Sunday morning I ran a 10k I was particularly anxious about. I don’t run more than 45 minutes these days and I rarely run straight through – usually I’m doing some sort of speed or hill work and there are plenty of walk breaks. I also don’t run nearly as often as I used to, and despite small improvements, my pace is only slightly faster than an anemic turtle. I’d just agreed to run the race – a friend’s company’s charity run – on Wednesday, and I only realized on Saturday night how small the field was (maybe 100 runners) meaning there was a good possibility I could come in last.
Which I know would not be the end of the world as I know it, but I wasn’t looking forward to a flashback to my school PE days (only without the horribly itchy maroon shorts that were uncomfortably tight on me.)
The run, which was two laps around Regents Park, turned out to be glorious. It was a beautiful sunny day, and I was able to enjoy it, in part because I don’t run so often that it feels like punishment. I suspect it also helps that I’ve been eating carbs for weeks now (99 days on the day of the race.) I think they may slightly have messed up either the timing or the distance of the race, because somehow I finished in less than an hour, not last. (Although not all that far off it – I believe I was 109 out of 127.)

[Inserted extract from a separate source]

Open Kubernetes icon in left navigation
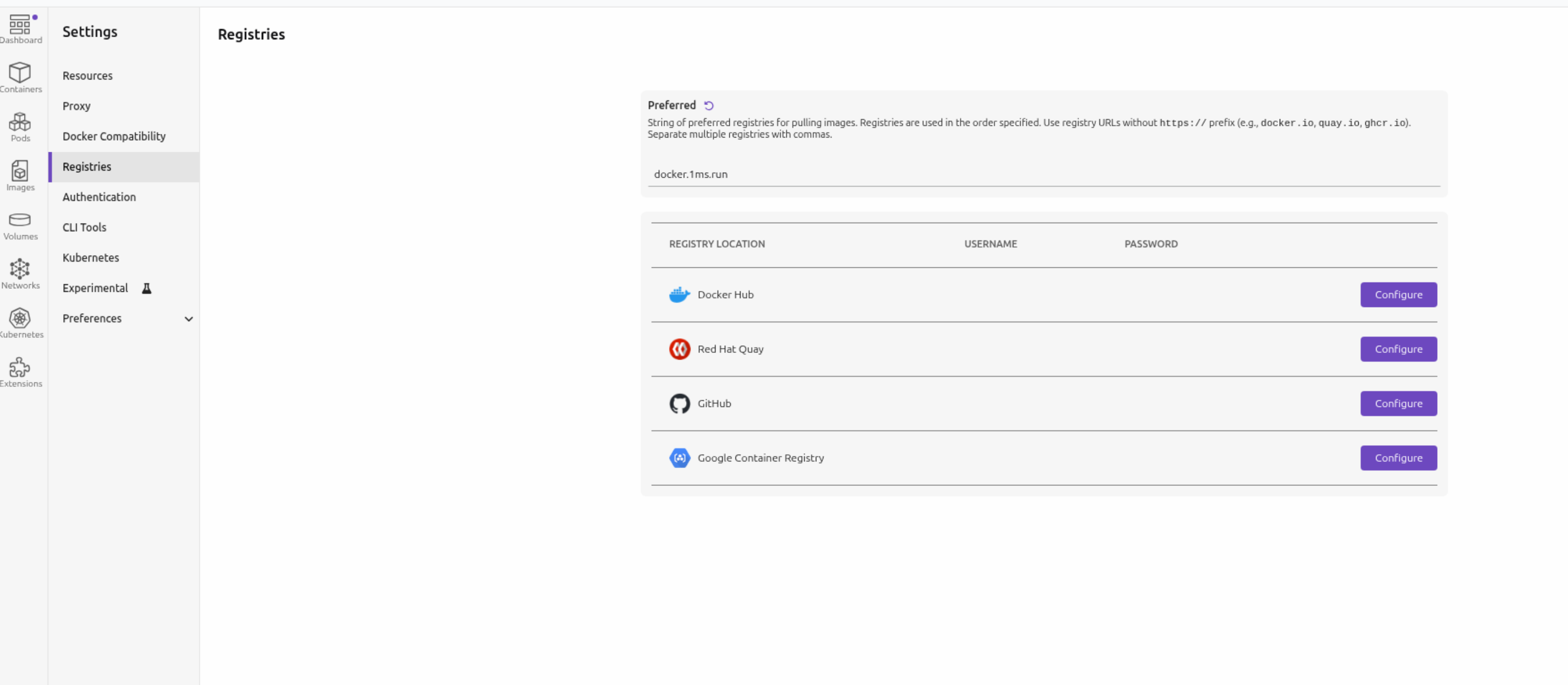 point(20,323)
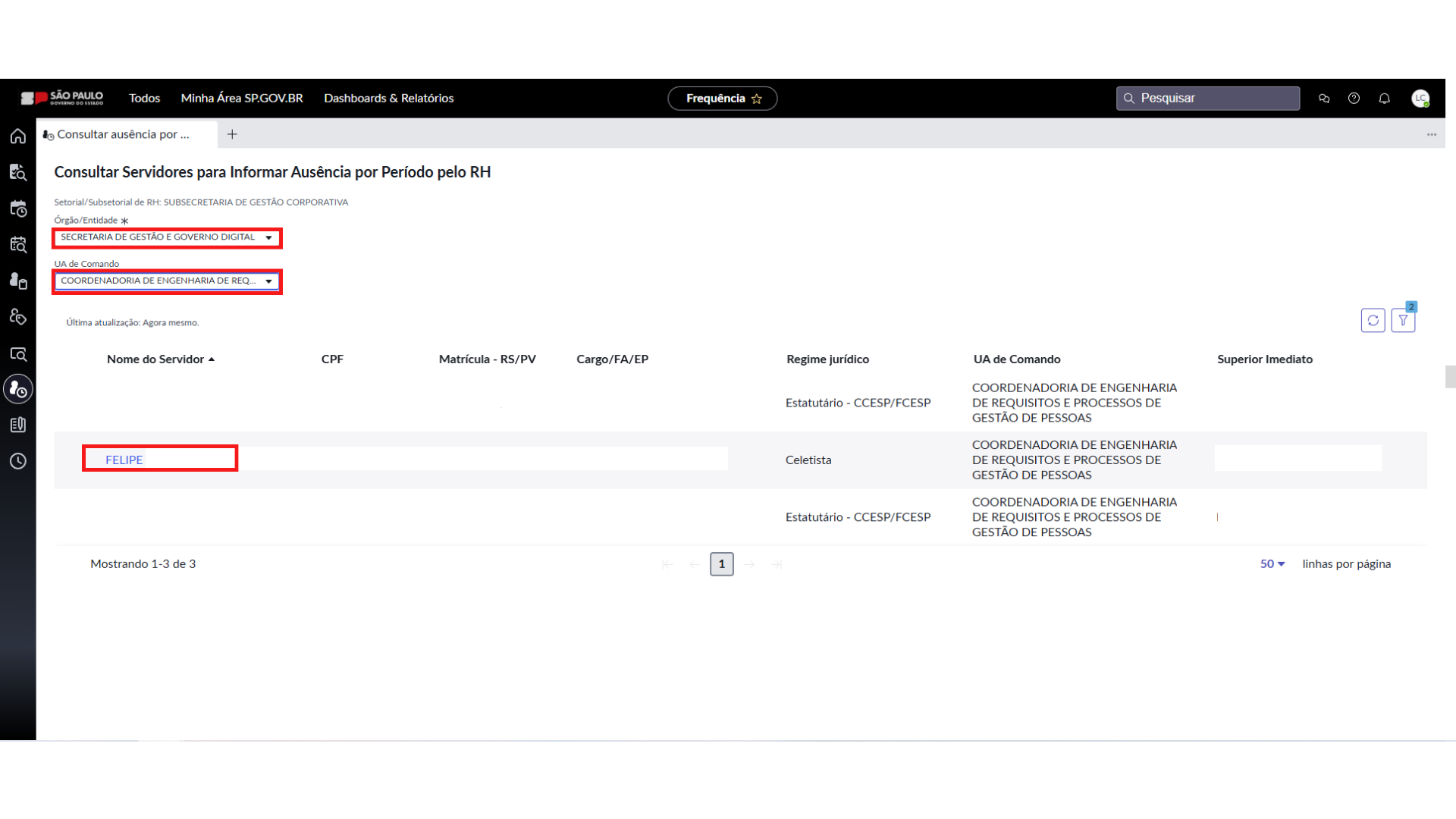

When I picked up my goodie bag, the guy handed me a size medium t-shirt without asking me my size. Bless.
I went and met a friend for Sunday lunch, which included an indifferent Yorkshire pudding I took a couple of bites of and left without giving it much thought. I realized I wasn’t far from Ottolenghi, and that maybe I could get my favorite cake – which I have not eaten all summer, for one reason or another – for a snack. I debated calling to make sure they had it, because some locations don’t (the one closest to me never does), and I knew I’d feel slightly rage-y if this one didn’t. But I was also scared of eating the cake, and told myself that if I walked over there and they didn’t have it it was a sign I wasn’t meant to eat it that day.
On the 15-minute walk over I decided I didn’t really feel like eating the cake, which – I know, I know! – I couldn’t decide if were the actual truth or just fear of what might happen if I did. I decided I was eating it if they had it.

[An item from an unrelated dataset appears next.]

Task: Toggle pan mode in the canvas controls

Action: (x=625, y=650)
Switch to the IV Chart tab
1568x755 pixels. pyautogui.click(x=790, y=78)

They did. I bought it, but my hands didn’t shake the way they sometimes do when I buy things like it. It was 45 minutes before I got home, and en route it didn’t feel like I was carrying a bomb. Nor did I feel the need to eat it immediately, the way I often have in the past. I thought briefly about whether I should try to only eat half, but I let it go.
I got home and ate the cake maybe a little too fast, but without panic. I didn’t cut back on dinner or on my evening snack. I didn’t decide I needed to exercise more to compensate. I felt – and feel – curiously… fine.
Not every day is like that. But I’m hopeful if I keep going, more will be.